### The input
*****

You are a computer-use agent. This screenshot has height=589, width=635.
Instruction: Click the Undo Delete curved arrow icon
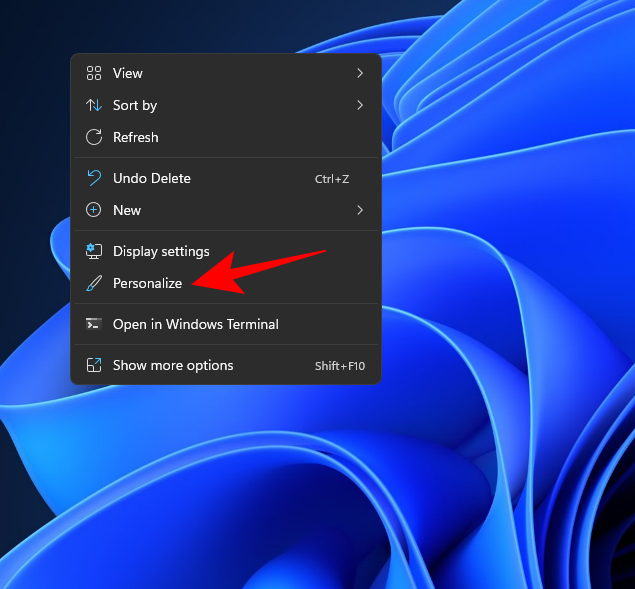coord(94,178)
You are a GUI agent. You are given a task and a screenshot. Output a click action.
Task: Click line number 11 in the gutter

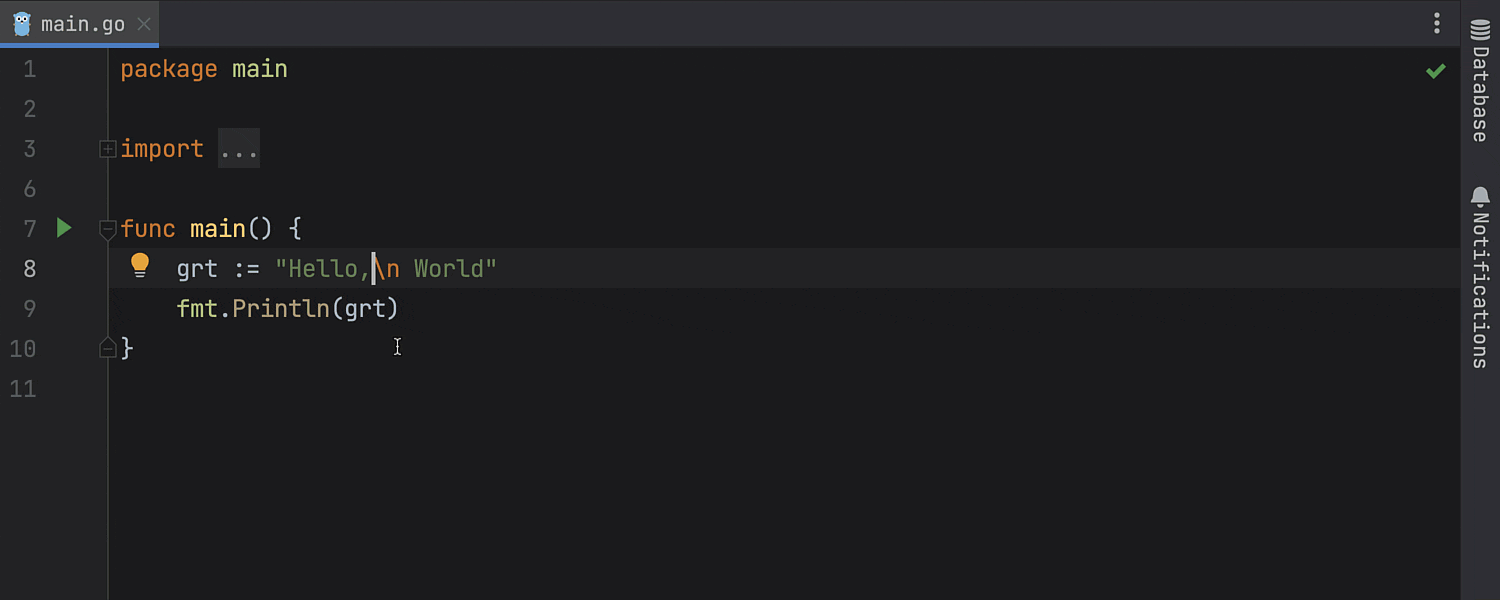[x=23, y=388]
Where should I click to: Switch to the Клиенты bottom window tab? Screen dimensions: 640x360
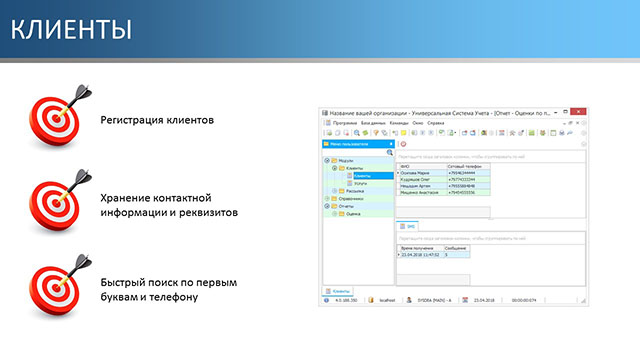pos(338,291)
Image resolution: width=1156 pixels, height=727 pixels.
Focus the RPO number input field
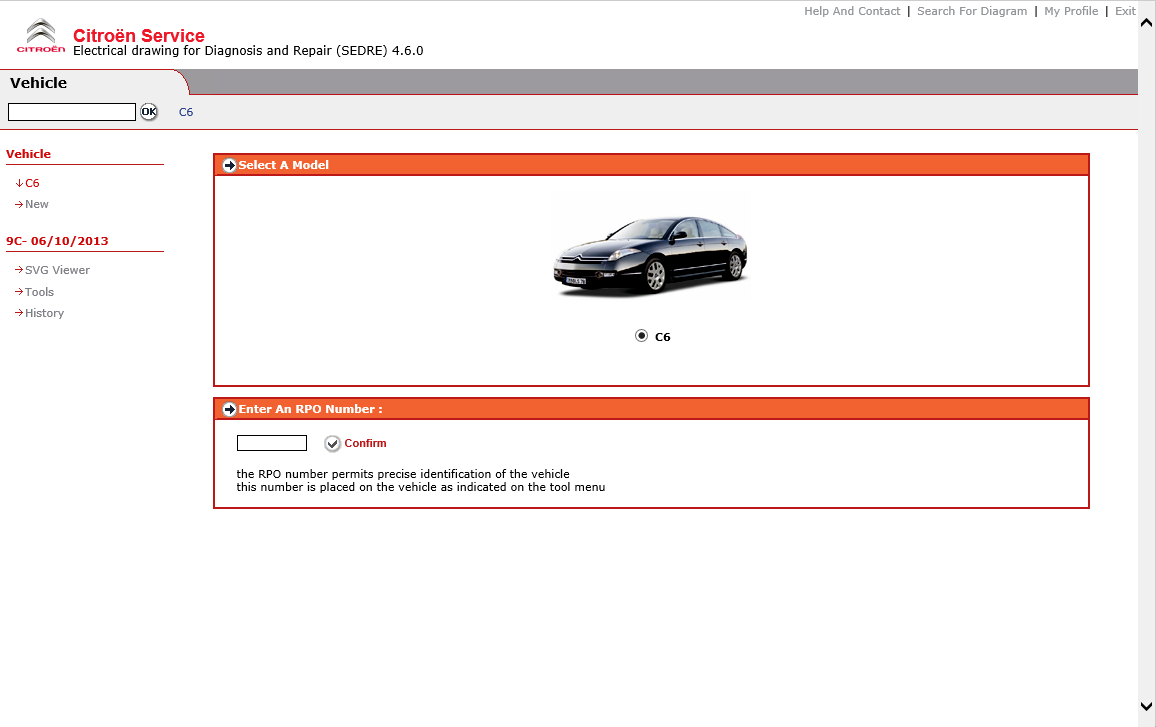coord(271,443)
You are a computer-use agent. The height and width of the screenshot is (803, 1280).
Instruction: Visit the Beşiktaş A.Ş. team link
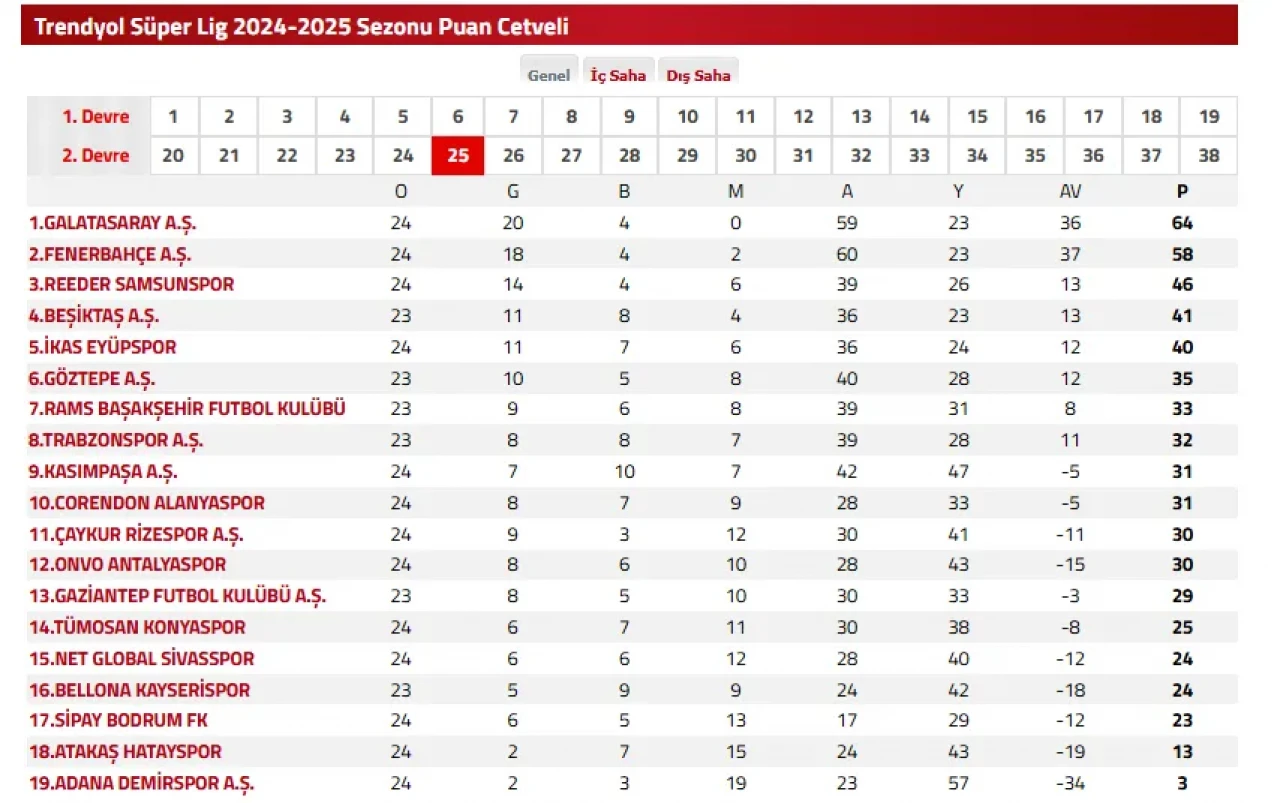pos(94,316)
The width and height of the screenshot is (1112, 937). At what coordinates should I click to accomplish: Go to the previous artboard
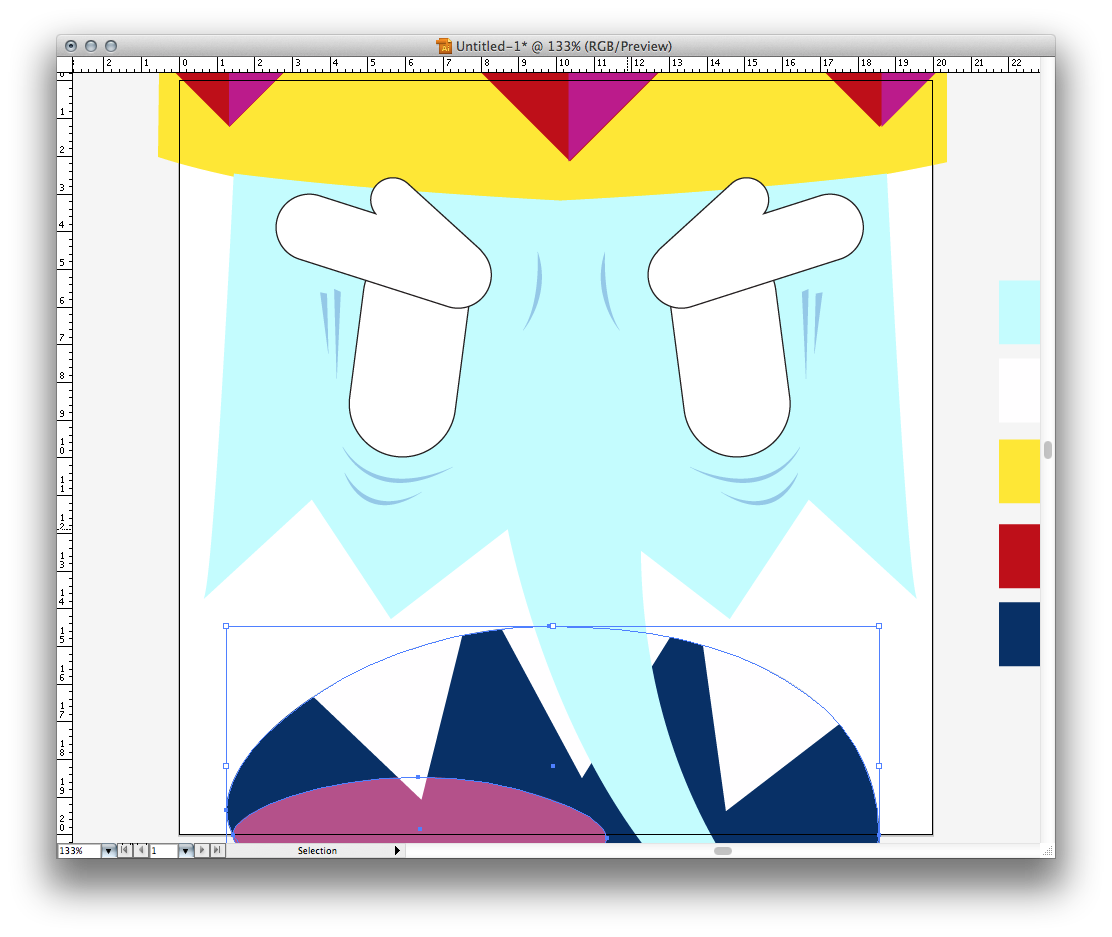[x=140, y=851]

*****

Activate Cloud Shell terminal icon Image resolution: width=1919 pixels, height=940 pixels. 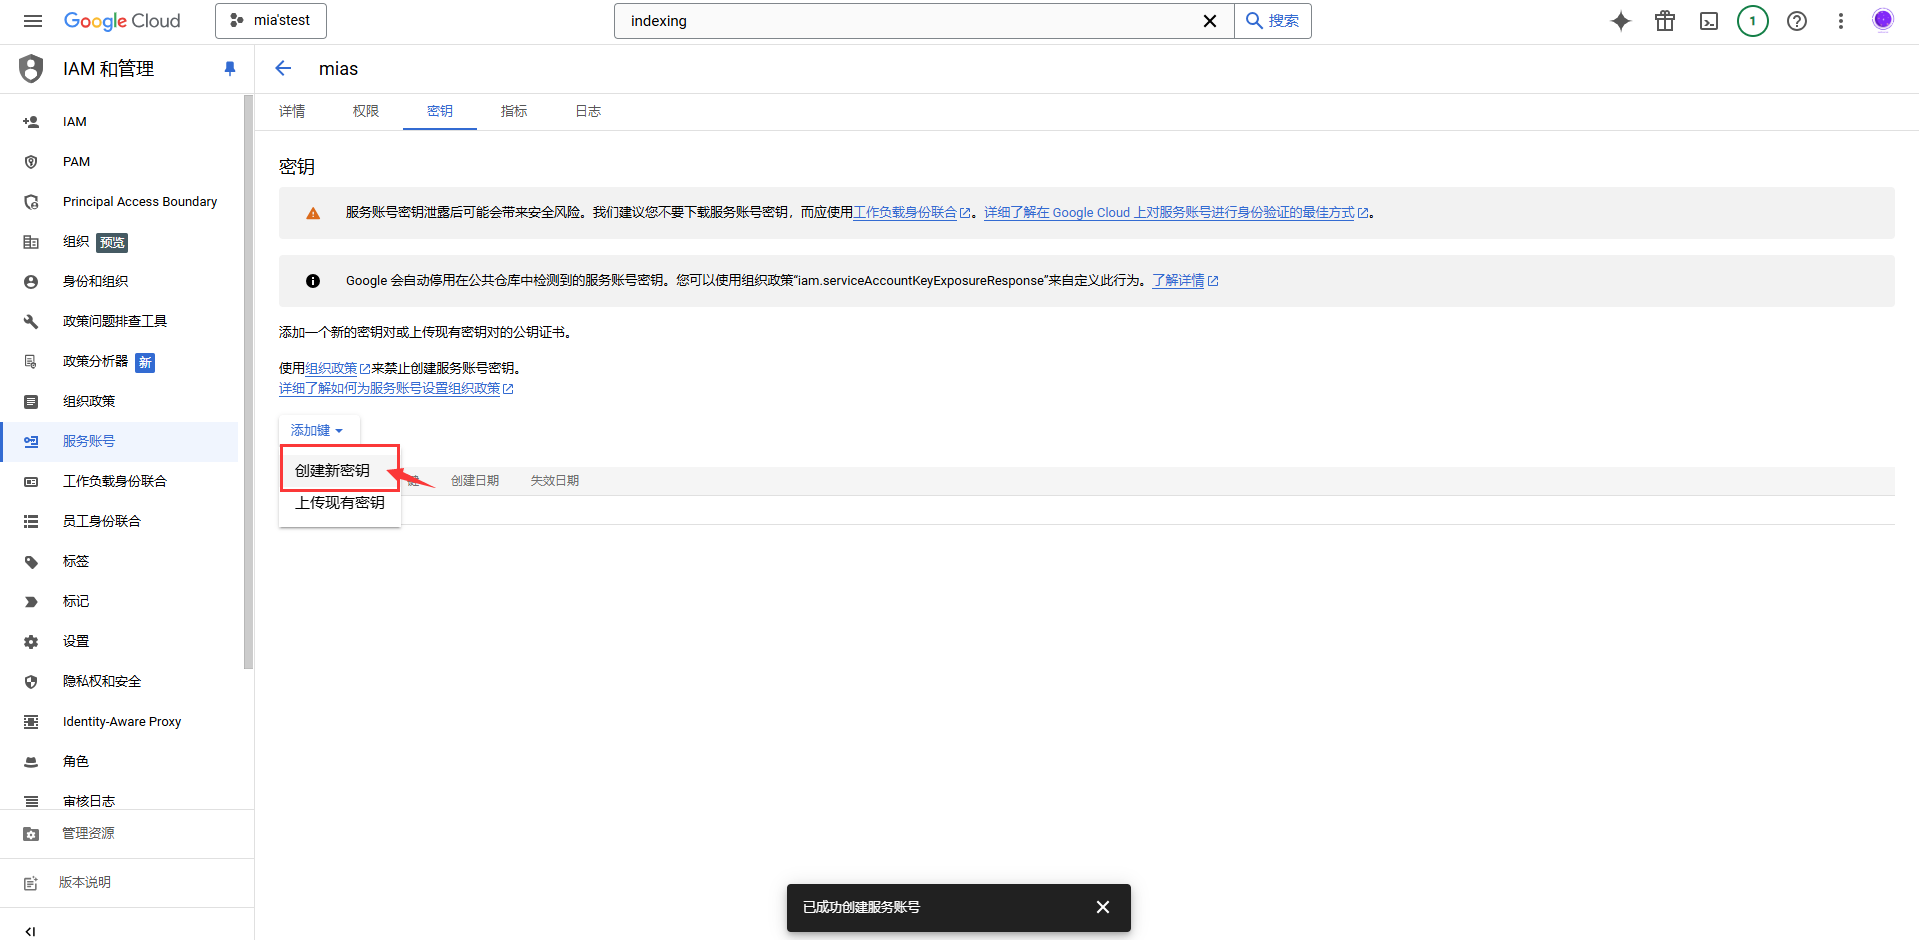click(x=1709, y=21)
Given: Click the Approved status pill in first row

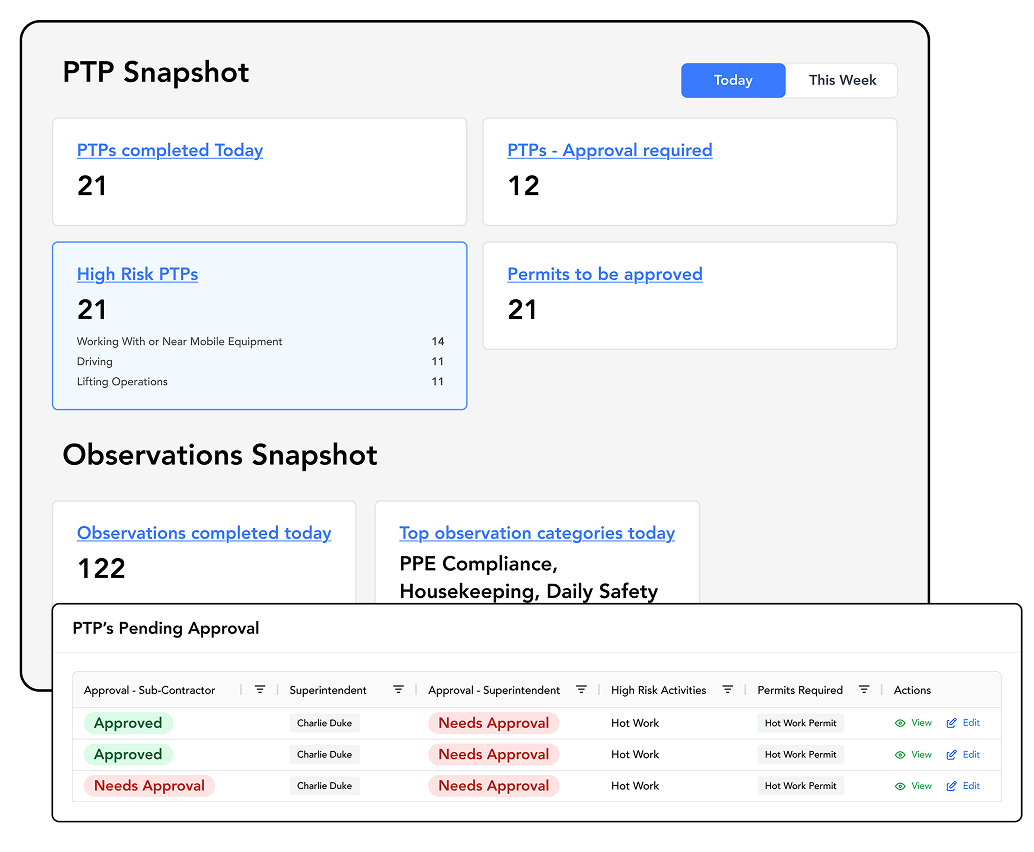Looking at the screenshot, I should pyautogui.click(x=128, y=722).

*****

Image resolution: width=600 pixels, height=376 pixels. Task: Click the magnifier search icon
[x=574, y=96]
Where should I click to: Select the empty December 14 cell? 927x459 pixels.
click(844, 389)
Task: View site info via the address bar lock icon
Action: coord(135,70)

*****

### Your goal
Among the lines of the material, find those that hold the word "agent" and copy them.

### Output
You are a computer-use agent. This screenshot has height=589, width=635.
You are a GUI agent. You are given a task and a screenshot. Output a click action.
You are a computer-use agent. The height and width of the screenshot is (803, 1280).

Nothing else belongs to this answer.